The State of California forces over 50 such mandates on the
employer-provided (group) insurance market but not on individual plans.
Consequently, it costs three times more for California employers
to offer insurance than if a plan is privately purchased.
These mandates are largely promoted by well-funded special interests—the
same special interests that would undoubtedly pressure Senator Clinton’s
administration as she tries to enact healthcare reform.
Instead of giving patients the option to buy low-cost, basic health
insurance plans to cover major illness and “pay as they go” for $10
Pneumococcus vaccines and $90 Mammograms, the only plans sold would
contain such mandatory provisions as Infertility treatments, Inpatient
Drug Rehabilitation and Acupuncture, regardless of the patient’s need or
desire for these services.
When Hummers and Ferraris are the only vehicles sold, people on Toyota
budgets can’t afford transportation.
Patients, according to Senator Clinton, are not qualified to determine
for which benefits and treatments they are willing to pay.
YOU’LL HAVE THE TREATMENT THAT WORKED BEST ON PAPER
More disturbing is Senator Clinton’s May 24, 2007 statement that
“doctors and patients don’t know which medical interventions are most
effective—and which have little benefit.”
Rather than trusting the decision to recommend a medication or course of
treatment to a surgeon or the parent of a sick child, Senator Clinton
proposes instead to establish a “Best Practices Institute” so that
“doctors, nurses and other health professionals…would know what drugs,
devices, surgeries and treatments work best.”
Senator Clinton then explains how well this worked for the postal
services company, Pitney Bowes.
The corporation succeeded in cutting $3.5 million in prescription
drug benefits to their employees by using data generated without benefit
of knowing individual patient reactions to different medications or
having the input of the doctors actually caring for them.
Treatments decided by a research think tank far from the exam room, it
seems, do save money.
According to Senator Clinton, that
is where healthcare decisions ought to be made—safely out of the hands
of patients and their doctors.
YOU’LL BE TREATED WHERE WE SAY YOU’LL BE TREATED
Deciding where and from whom to seek medical care is critical to those
facing that decision.

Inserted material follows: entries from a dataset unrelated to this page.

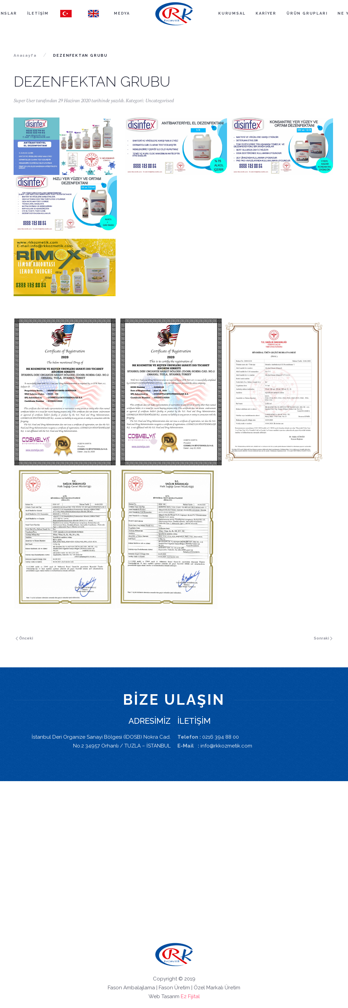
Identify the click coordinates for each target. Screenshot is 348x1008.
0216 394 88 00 (220, 737)
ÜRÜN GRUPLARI (306, 13)
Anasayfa (25, 55)
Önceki (24, 638)
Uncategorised (159, 100)
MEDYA (122, 13)
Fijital (194, 996)
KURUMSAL (231, 13)
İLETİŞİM (38, 13)
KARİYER (266, 13)
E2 (184, 996)
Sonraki (323, 638)
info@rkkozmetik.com (226, 746)
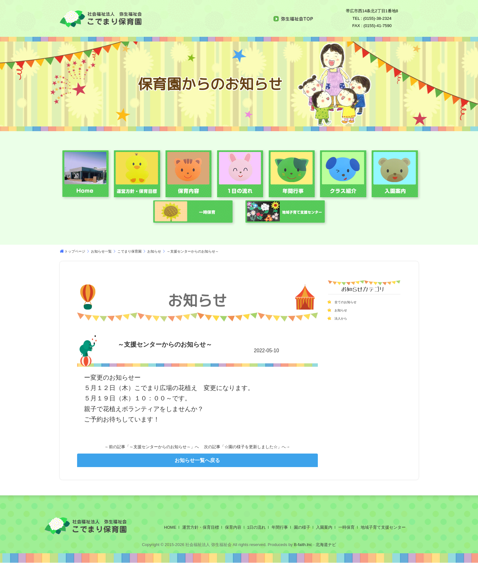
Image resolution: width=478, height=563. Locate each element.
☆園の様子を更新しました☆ (251, 446)
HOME (170, 527)
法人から (343, 318)
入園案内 (324, 527)
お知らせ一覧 (101, 251)
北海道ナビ (326, 544)
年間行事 (280, 527)
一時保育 (346, 527)
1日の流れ (256, 527)
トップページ (75, 251)
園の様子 (302, 527)
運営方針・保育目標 (200, 527)
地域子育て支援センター (383, 527)
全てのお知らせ (350, 301)
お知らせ (154, 251)
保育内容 (233, 527)
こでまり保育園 (129, 251)
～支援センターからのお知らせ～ (160, 446)
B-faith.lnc (302, 544)
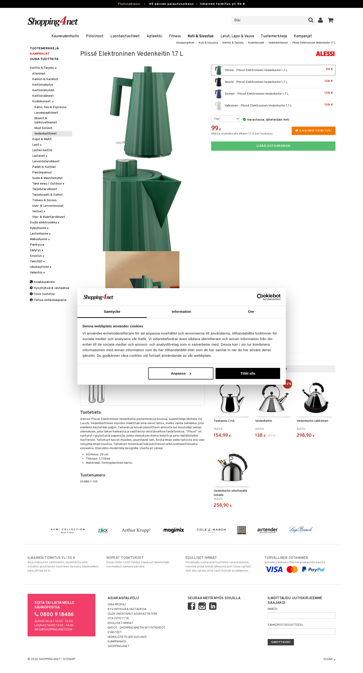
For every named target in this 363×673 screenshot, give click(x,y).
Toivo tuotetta (42, 294)
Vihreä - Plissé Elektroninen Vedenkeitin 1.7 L (273, 70)
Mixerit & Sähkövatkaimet (45, 120)
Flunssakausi (129, 4)
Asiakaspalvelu (42, 282)
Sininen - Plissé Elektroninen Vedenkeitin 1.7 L (273, 93)
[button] (330, 20)
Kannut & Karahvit (45, 79)
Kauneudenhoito (65, 36)
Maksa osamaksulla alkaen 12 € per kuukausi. (242, 134)
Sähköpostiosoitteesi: (285, 625)
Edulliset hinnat (120, 623)
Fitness (175, 36)
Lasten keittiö (42, 150)
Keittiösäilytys (42, 85)
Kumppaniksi (117, 642)
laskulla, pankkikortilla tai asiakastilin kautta (299, 564)
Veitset (39, 211)
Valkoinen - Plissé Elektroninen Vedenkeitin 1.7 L (273, 105)
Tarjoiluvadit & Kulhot (47, 195)
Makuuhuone (40, 239)
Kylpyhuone (39, 228)
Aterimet (38, 74)
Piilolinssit (94, 36)
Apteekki (154, 36)
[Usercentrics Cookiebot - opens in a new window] (260, 297)
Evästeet (115, 632)
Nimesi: (273, 609)
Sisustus (37, 256)
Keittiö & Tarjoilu (233, 43)
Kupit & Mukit (42, 139)
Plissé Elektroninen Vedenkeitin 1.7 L (313, 43)
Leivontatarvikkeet (45, 161)
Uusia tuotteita (44, 59)
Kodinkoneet (256, 43)
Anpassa (181, 373)
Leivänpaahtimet (46, 113)
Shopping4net (185, 43)
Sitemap (69, 659)
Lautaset (40, 156)
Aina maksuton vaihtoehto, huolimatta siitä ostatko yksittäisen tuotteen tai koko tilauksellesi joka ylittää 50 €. (63, 564)
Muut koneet (43, 128)
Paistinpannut (42, 173)
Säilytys (37, 250)
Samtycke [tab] (112, 311)
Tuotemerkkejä (274, 36)
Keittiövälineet (43, 96)
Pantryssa (37, 245)
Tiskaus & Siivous (44, 200)
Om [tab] (251, 311)
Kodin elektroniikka (45, 223)
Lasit (37, 145)
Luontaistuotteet (125, 36)
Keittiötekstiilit (43, 90)
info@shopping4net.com (53, 630)
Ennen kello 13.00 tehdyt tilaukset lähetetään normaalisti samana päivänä (142, 562)
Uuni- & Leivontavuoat (48, 206)
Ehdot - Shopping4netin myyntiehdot (136, 628)
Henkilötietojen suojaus (127, 637)
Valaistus (38, 273)
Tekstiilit (37, 261)
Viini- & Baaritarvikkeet (48, 217)
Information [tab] (181, 311)
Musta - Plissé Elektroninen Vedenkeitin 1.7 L (273, 82)
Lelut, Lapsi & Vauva (237, 36)
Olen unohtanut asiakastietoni (132, 614)
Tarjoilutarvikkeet (44, 189)
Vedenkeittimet (278, 43)
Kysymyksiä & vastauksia (49, 288)
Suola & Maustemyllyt (47, 178)
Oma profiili (117, 605)
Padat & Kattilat (44, 167)
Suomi (329, 659)
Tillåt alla (247, 373)
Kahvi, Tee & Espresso (50, 107)
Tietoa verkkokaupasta (48, 300)
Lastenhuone (40, 234)
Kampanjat (303, 36)
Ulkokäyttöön (41, 267)
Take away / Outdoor (48, 184)
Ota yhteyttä (118, 618)
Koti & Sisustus (201, 36)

This
choice, according to Senator Clinton’s 7-step strategy, ought not to be
left to those receiving treatment.
Rather, she proposes “federal spending to help redeploy high-priority
preventive services…in schools, workplaces, supermarkets, churches,
communities….”
Instead of using healthcare tax dollars in hospitals, rural clinics and
urban health centers where patients now choose to receive care,
government dollars should “fund and train new health prevention outreach
workers, who understood the language, understood the culture of various
constituencies around our country.”
Patients who prefer to receive care from doctors and nurses have not
made the right choice, apparently—and Senator Clinton aims to correct
their mistake.
YOU NEED MANAGED CARE, NOT MEDICAL CARE
She then justifies her proposal to limit those with chronic illness in
where they may seek medical treatment, even those she admits now
“receive care from qualified, capable doctors and nurses.”
The problem, Senator Clinton explains, is a deficiency of
government-funded “trained care managers.
“My proposal would require that Americans with costly, hard to manage
illnesses have…care coordination models under federally-funded plans,
like Medicare.”
Organizations hoping to cash in on this new government program would bid
on the care management contracts, which include subsidized “management
bonus payments” to physicians agreeing to participate in this form of
cost-controlled, government-mandated managed care.
COMMON SENSE: PATIENTS OR POLITICIANS?
As the national healthcare reform debate continues, those with the
highest stakes in the outcome—patients and their families—may wish to
weigh in. Their ability to
make their own healthcare choices with the guidance of their doctors has
been challenged.
Their voices will not be heard in Washington as long as the volume is
controlled by Presidential candidates, particularly those willing to
threaten their right to make such important decisions.